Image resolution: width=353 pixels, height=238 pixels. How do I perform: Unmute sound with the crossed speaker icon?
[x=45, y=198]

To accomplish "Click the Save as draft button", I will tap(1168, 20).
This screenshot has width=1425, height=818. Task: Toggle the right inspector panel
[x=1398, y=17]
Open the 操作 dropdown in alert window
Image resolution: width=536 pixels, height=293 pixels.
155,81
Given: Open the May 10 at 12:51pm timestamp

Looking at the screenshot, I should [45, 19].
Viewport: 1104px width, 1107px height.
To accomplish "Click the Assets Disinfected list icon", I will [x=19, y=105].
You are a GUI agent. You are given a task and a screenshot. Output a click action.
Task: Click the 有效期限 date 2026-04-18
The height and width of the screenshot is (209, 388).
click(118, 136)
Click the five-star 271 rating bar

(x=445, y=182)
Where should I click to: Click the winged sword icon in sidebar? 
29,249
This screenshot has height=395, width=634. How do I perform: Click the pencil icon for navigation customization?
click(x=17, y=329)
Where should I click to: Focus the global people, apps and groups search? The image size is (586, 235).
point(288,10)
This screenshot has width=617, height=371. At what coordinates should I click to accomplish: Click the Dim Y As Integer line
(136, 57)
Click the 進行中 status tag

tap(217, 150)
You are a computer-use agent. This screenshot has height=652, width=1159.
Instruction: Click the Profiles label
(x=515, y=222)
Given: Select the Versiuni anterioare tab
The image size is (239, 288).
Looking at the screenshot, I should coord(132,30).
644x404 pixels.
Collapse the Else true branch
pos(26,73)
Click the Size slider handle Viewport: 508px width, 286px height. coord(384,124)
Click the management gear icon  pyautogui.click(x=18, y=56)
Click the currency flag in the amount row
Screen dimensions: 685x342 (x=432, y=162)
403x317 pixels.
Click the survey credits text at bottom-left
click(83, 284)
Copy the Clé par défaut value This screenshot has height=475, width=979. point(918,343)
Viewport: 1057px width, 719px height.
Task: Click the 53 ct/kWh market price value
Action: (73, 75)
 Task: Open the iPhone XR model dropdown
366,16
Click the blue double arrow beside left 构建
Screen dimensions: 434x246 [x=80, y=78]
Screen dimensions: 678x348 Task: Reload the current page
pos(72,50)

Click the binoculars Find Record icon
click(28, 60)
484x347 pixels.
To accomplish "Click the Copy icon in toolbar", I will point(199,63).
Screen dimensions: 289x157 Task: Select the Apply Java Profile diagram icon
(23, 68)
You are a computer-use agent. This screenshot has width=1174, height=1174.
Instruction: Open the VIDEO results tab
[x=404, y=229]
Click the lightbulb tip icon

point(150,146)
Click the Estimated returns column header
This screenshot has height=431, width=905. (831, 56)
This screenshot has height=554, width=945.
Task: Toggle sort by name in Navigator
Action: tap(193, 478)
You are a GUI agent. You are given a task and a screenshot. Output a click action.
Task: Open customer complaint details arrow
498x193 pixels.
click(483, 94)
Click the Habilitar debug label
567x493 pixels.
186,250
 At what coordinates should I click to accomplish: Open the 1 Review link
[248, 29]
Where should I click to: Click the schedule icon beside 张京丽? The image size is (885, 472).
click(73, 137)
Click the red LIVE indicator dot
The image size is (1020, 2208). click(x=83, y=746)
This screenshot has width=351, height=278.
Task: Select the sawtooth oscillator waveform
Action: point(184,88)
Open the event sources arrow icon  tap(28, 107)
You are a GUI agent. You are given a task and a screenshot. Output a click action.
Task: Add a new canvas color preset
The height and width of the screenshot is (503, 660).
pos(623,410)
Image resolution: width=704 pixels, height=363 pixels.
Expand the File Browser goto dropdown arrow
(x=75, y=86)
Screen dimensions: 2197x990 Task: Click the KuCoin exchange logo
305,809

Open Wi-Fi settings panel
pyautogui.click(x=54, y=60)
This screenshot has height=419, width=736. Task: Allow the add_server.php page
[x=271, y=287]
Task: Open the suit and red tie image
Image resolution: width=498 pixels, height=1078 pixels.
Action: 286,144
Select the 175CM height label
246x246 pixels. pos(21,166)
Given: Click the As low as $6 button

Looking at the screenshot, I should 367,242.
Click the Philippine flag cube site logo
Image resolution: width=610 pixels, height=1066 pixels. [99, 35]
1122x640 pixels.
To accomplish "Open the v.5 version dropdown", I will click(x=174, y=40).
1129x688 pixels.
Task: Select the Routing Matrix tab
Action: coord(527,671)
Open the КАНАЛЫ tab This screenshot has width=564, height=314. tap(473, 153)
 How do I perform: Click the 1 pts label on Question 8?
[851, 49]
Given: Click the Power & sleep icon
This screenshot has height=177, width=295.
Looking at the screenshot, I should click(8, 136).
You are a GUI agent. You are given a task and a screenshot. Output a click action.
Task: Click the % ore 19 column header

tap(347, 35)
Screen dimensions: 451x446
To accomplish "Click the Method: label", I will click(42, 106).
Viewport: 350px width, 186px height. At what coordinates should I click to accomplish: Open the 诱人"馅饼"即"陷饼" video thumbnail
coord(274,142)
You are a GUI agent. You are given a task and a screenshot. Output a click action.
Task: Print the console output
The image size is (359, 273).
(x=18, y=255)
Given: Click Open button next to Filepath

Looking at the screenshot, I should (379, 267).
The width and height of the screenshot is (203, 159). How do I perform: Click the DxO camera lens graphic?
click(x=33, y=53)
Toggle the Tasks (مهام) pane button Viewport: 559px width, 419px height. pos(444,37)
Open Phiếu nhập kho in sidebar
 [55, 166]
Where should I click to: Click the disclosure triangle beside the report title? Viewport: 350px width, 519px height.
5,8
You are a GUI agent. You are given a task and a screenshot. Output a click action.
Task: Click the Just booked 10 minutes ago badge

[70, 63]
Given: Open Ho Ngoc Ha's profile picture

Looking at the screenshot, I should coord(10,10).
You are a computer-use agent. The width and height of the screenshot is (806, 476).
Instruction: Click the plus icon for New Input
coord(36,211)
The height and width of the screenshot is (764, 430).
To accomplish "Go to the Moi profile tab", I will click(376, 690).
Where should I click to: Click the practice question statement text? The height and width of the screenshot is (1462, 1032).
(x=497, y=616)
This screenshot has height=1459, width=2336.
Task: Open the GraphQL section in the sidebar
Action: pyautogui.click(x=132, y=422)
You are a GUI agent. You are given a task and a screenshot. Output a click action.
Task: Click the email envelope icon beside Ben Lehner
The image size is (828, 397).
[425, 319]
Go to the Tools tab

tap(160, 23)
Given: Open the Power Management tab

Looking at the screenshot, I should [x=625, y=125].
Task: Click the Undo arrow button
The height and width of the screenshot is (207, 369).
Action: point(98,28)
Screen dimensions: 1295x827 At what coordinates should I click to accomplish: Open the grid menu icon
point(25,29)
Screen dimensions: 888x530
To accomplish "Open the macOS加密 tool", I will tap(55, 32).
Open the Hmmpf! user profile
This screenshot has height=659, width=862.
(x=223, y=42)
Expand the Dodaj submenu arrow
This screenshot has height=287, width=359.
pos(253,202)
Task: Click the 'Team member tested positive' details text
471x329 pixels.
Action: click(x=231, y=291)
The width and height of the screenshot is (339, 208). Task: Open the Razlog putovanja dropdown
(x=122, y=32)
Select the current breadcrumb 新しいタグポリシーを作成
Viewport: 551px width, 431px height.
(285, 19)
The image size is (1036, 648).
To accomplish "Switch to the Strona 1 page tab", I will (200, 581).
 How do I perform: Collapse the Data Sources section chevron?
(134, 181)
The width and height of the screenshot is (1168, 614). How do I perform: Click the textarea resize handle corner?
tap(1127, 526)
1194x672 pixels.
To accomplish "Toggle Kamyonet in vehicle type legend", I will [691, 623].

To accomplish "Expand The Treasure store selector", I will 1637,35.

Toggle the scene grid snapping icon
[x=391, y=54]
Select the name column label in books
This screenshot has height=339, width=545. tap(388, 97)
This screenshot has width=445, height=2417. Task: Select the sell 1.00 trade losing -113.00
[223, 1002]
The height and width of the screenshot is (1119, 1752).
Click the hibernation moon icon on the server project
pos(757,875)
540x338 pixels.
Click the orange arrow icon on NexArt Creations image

### PROBLEM DETAILS
Rewrite everything from the line containing "Click the blue double arrow beside left 构建" down to the line containing "point(150,146)", substituting "Refresh" for "Reload" and keeping all else the same.

### RESPONSE TO THIS TASK
Click the blue double arrow beside left 构建
Screen dimensions: 434x246 [x=80, y=78]
Screen dimensions: 678x348 Task: Refresh the current page
pos(72,50)

Click the binoculars Find Record icon
click(28, 60)
484x347 pixels.
To accomplish "Click the Copy icon in toolbar", I will point(199,63).
Screen dimensions: 289x157 Task: Select the Apply Java Profile diagram icon
(23, 68)
You are a computer-use agent. This screenshot has width=1174, height=1174.
Instruction: Open the VIDEO results tab
[x=404, y=229]
Click the lightbulb tip icon

point(150,146)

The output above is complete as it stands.